Extracted records:
*** Begin section ***

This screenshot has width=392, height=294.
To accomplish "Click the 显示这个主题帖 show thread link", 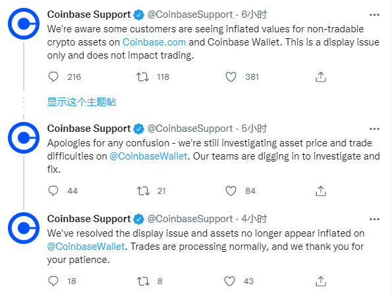I will [82, 102].
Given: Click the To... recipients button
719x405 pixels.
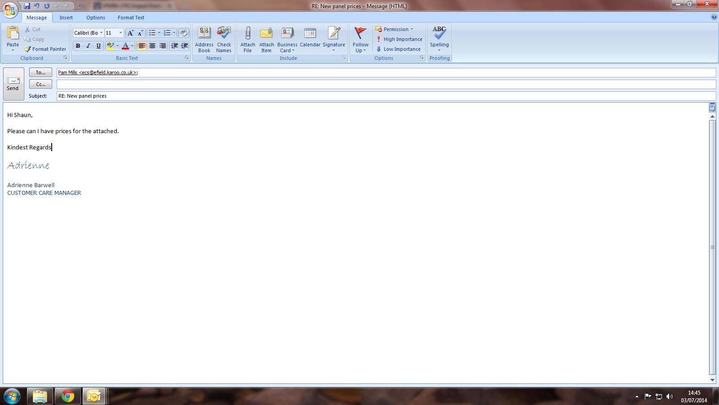Looking at the screenshot, I should tap(40, 72).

*** End section ***

What you should do: Beginning with the line that contains "Given: Click the To... recipients button" and ending with the final line of the listing, return each line exactly. Omit all pictures.

Written response:
Given: Click the To... recipients button
719x405 pixels.
Looking at the screenshot, I should tap(40, 72).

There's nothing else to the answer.